Introduction

Kant (1755) and Laplace (1796) laid the foundations of our theory of planet formation, arguing that the Solar System formed in a flattened disk orbiting the Sun. Today we know such disks to be a part of the star formation process (see Chapter 4), and we have come a long way toward understanding the details of how a protostellar disk turns itself into planets. Most importantly, for ten years now we have been finding planets orbiting other stars; the current count of detected exoplanets exceeds 180, so that the Solar System now constitutes only a small minority of all known planets.
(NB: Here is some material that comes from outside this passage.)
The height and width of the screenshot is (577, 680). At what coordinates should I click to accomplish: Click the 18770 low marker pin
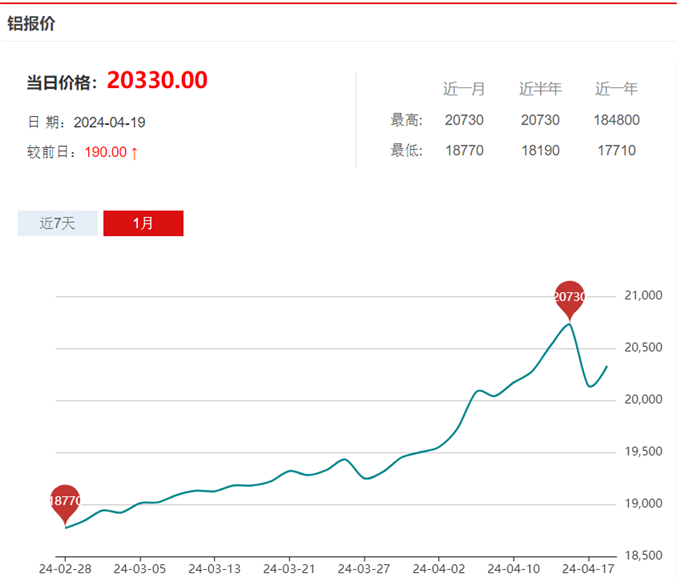[65, 504]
The bad news is that Mercury, Venus, Earth, and Mars remain the only examples of terrestrial planets we know, since such bodies are still well below the mass threshold for detection around ordinary stars. Thus, apart from a pair of bodies orbiting the pulsar PSR1257 + 12 (Wolszczan and Frail, 1992), all known exoplanets are giants: gaseous bodies like Jupiter or Saturn with a couple of potentially Neptune-like examples recently added to the menagerie. However, impressive as the ‘king of the planets’ and its kind are, it is a terrestrial planet – a modest rocky body, three-thousandths Jupiter's mass – which actually harbours the life in our Solar System. And as we contemplate the possibility of life elsewhere in the Universe, it is inevitably upon terrestrial planets that we focus our attention.